Your instructions: Leave out the pictures and retype exactly the lines from the one with "You are a GUI" through the end of the records.
-- Task inputs follows --
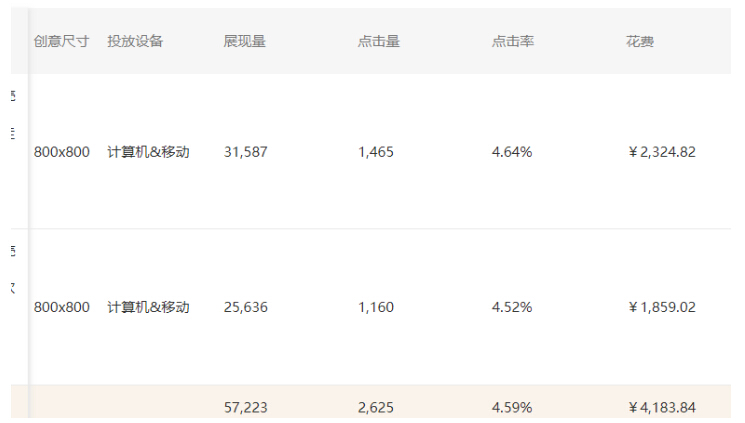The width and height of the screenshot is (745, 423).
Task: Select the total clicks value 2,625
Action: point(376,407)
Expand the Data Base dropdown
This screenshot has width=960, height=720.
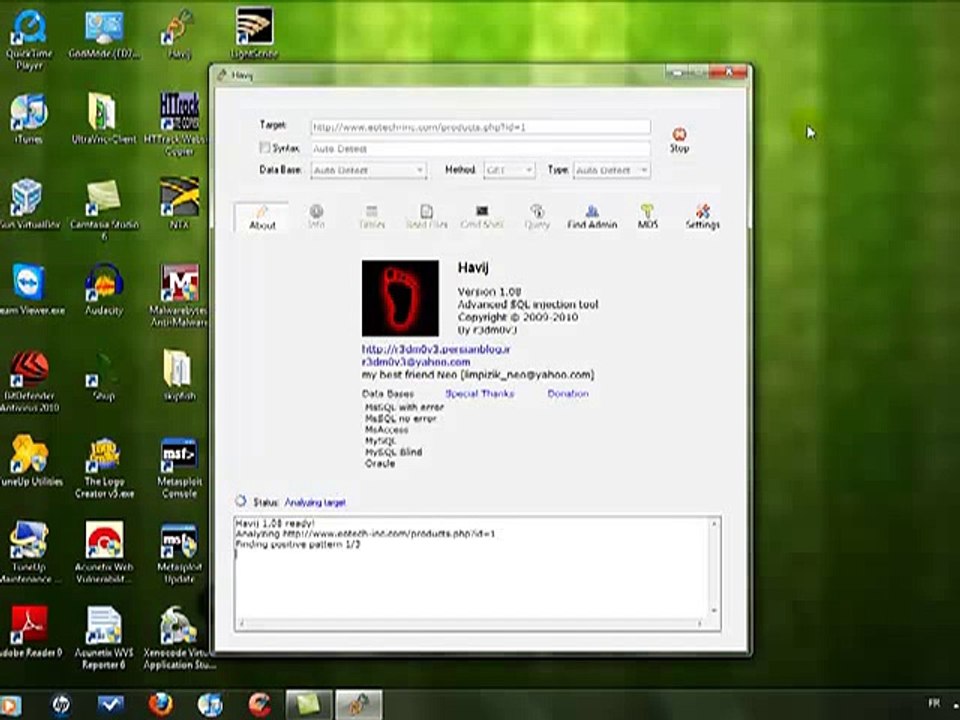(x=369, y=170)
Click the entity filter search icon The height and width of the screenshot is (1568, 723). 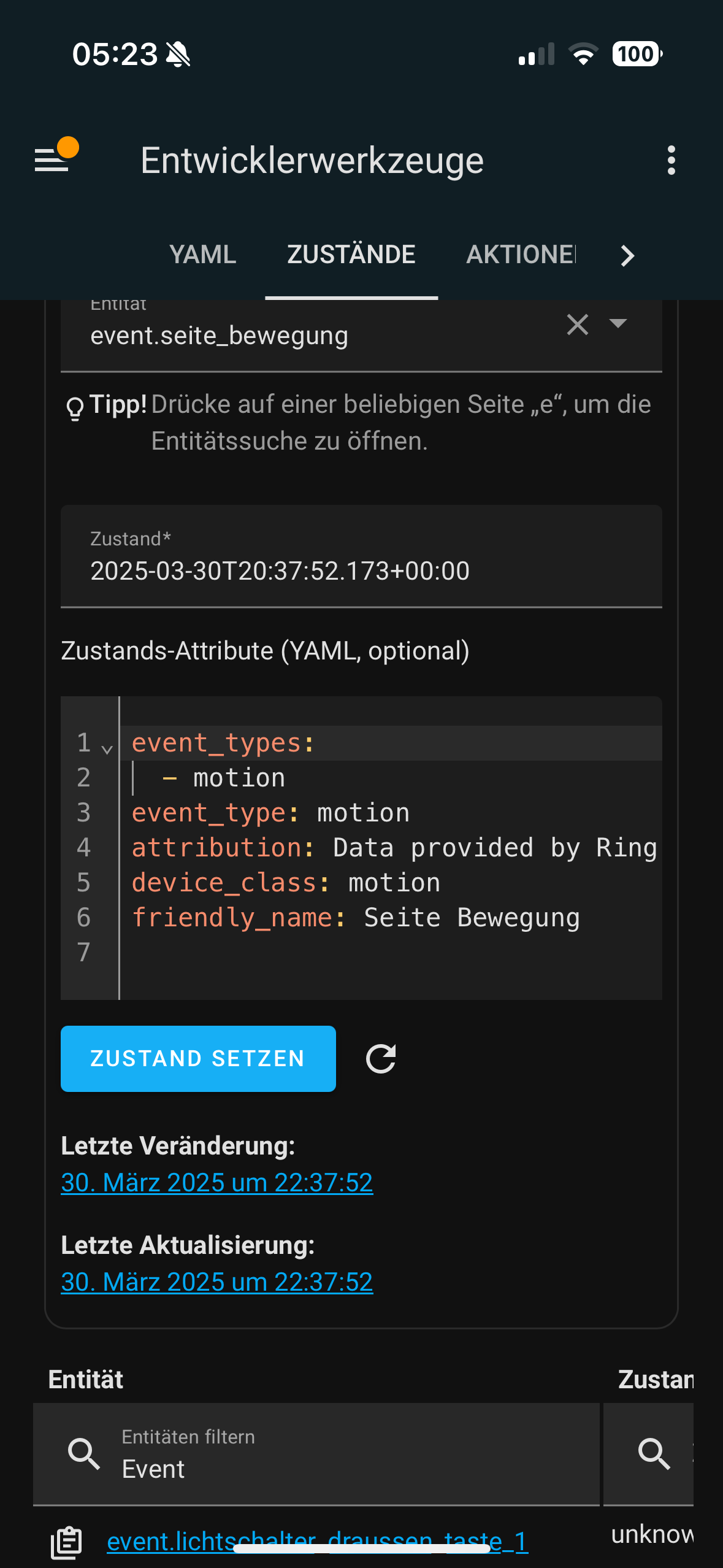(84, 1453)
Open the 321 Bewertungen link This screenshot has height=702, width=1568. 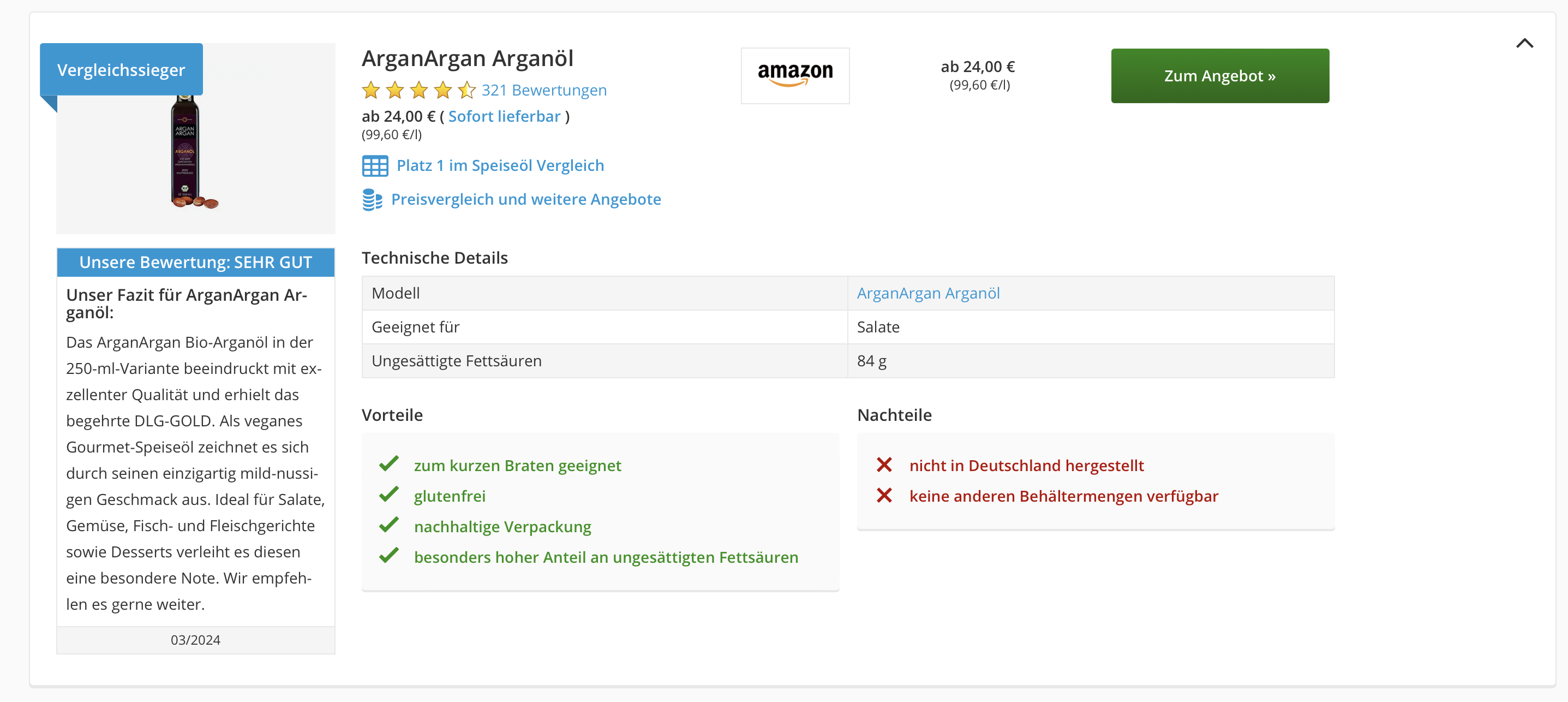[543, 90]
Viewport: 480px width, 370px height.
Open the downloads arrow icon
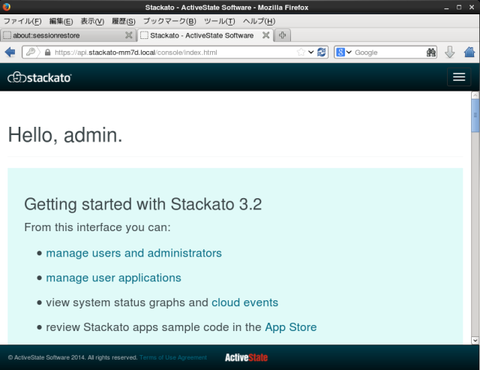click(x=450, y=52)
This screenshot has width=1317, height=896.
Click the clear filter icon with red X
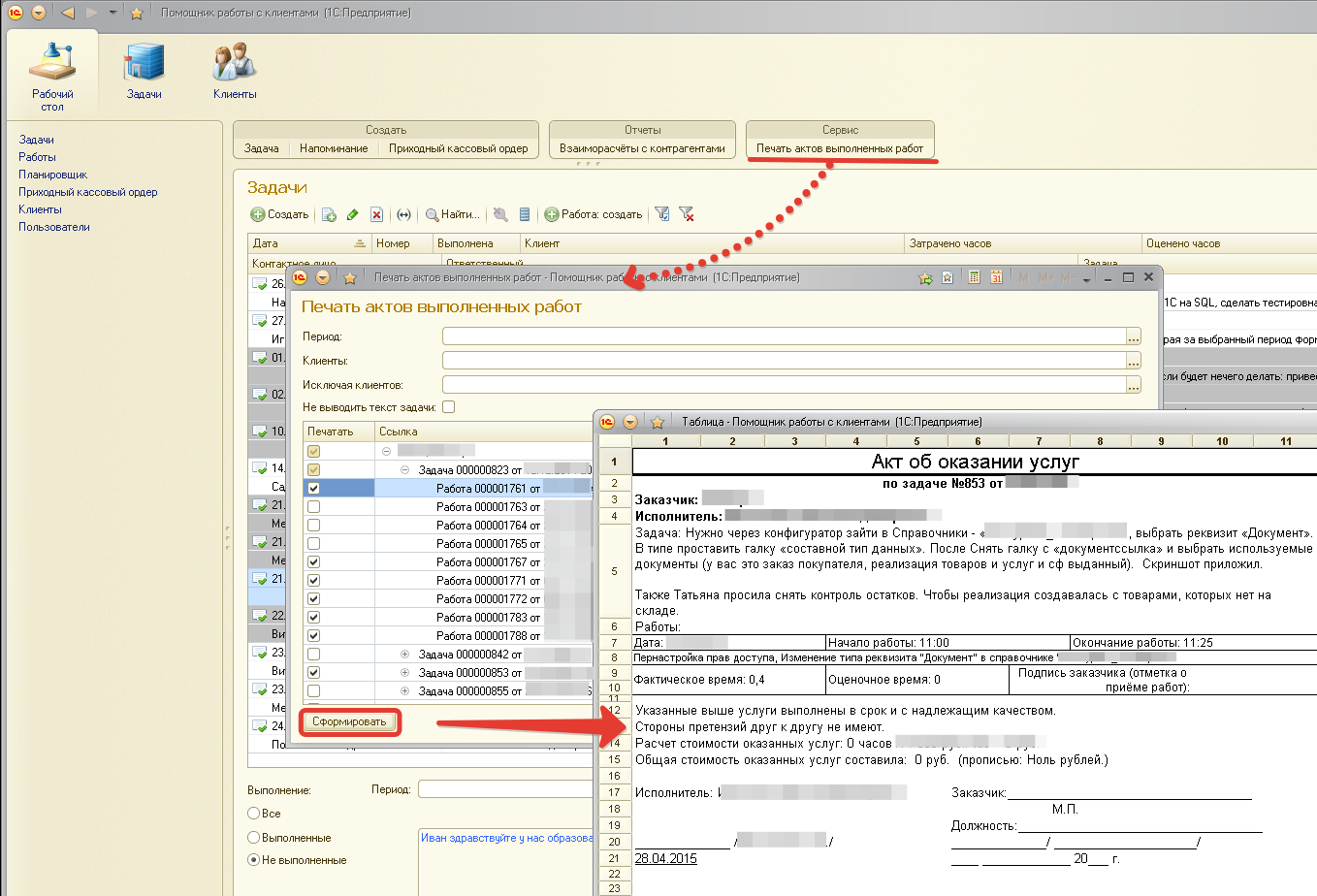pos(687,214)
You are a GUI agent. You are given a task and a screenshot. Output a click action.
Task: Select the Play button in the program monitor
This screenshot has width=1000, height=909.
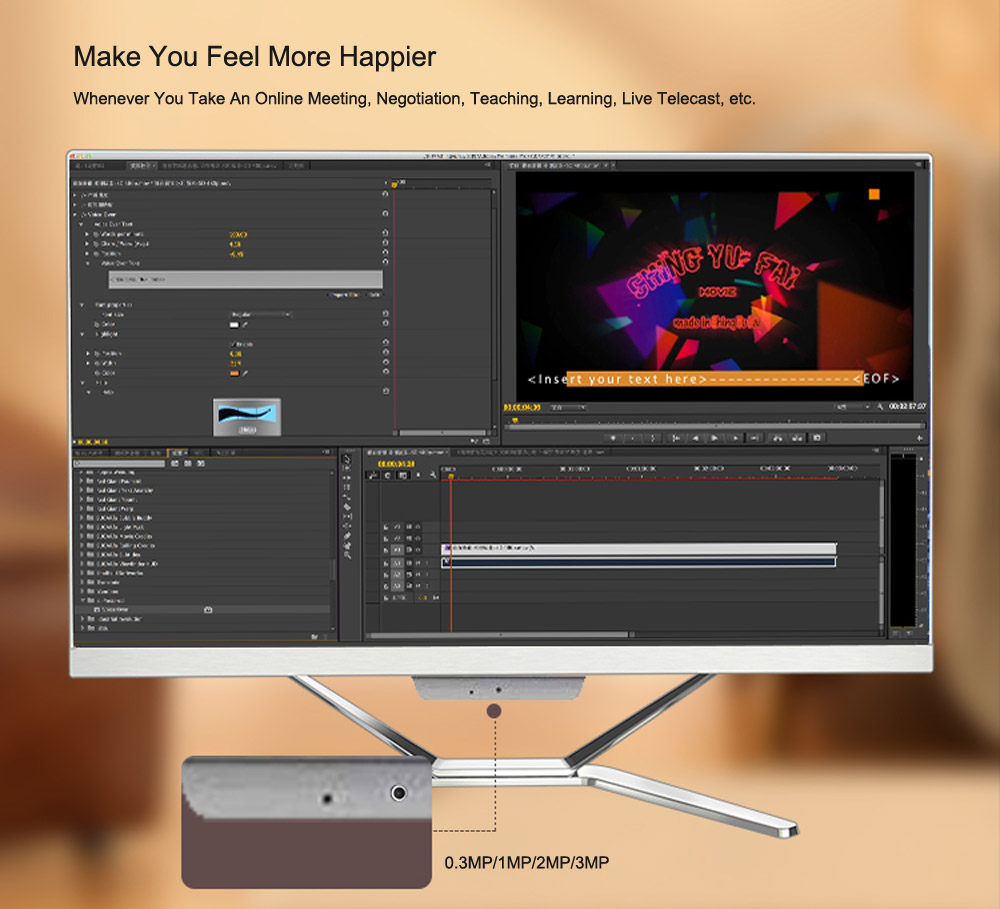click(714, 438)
-- Task inputs concluded --
Exercise response:
You are a GUI agent. You are given a task and a screenshot. Output a click action.
Task: Select the Play button in the program monitor
This screenshot has width=1000, height=909.
click(714, 438)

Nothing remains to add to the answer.